Benign cysts of the vulva
A Bartholin’s cyst is the most common type of cyst and develops in the
region of the Bartholin’s gland .
It is not uncommon for these cysts to get infected and cause a Bartholin’s
abscess which usually presents acutely and may require incision and
drainage. Marsupialization of the cyst is the term used when the internal
aspect of the cyst is sutured to the outside of the cyst to create a window
so that the cyst does not reform
Other Cystic lesions include: Congenital mucous cysts Skene’s duct
cyst Cyst of the canal of Nuck Sebaceous cysts hidradenoma.
Other lumps can be seen in the vulva are, Fibroma Dermatofibroma
Lipoma Condylomata, hernias, varicosities.,
Vulval intraepithelial neoplasia

It is a premalignant condition, VIN can be either associated with human
papilloma viruses (HPV16 and 33
)
or with lichen sclerosis. Vulval intraepithelial
neoplasia affects mainly the labia minora and the perineum.

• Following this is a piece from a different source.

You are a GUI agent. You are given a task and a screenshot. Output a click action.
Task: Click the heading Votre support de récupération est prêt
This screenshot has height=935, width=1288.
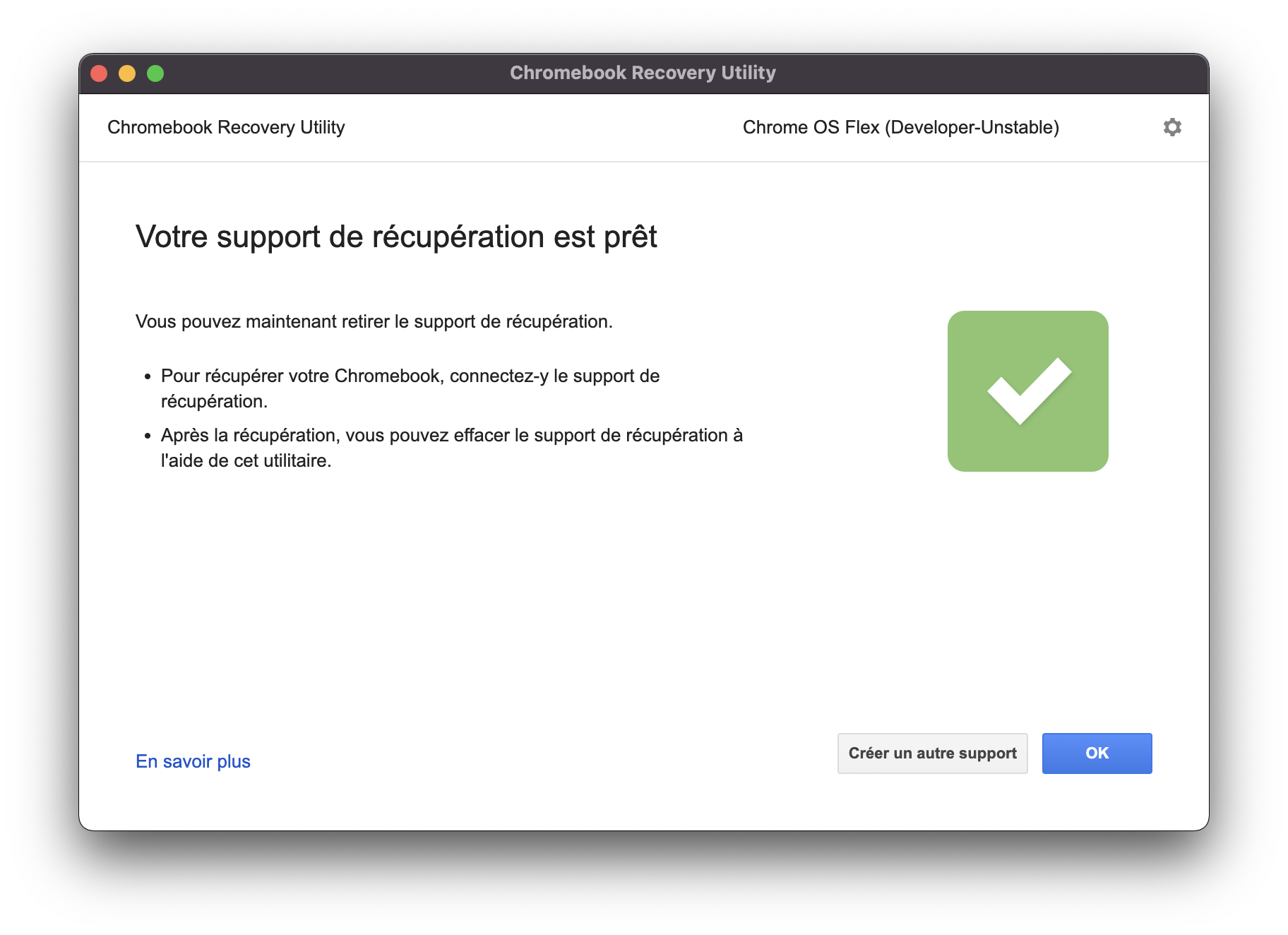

The lesions may extend to the perianal and anal mucosa. affected
women may complain of itching, soreness and burning, but many are asymptomatic. On
clinical examination, patients may have a variety of findings from
indurated, pigmented lesions to eroded red areas on the labia. Diagnosis is
made by examining the vulva with a good light source, such as the colposcope at low
magnification, and by taking representative biopsies. Like CIN, VIN is graded 1–3 in increasing
severity of abnormal cell maturation and stratification.
Current treatments for VIN :
Low-grade VIN should be observed. VIN3 lesions can be treated by local excision or laser
vaporization.
A topical immunomodulator called ‘imiquimod’ may be beneficial in treatment.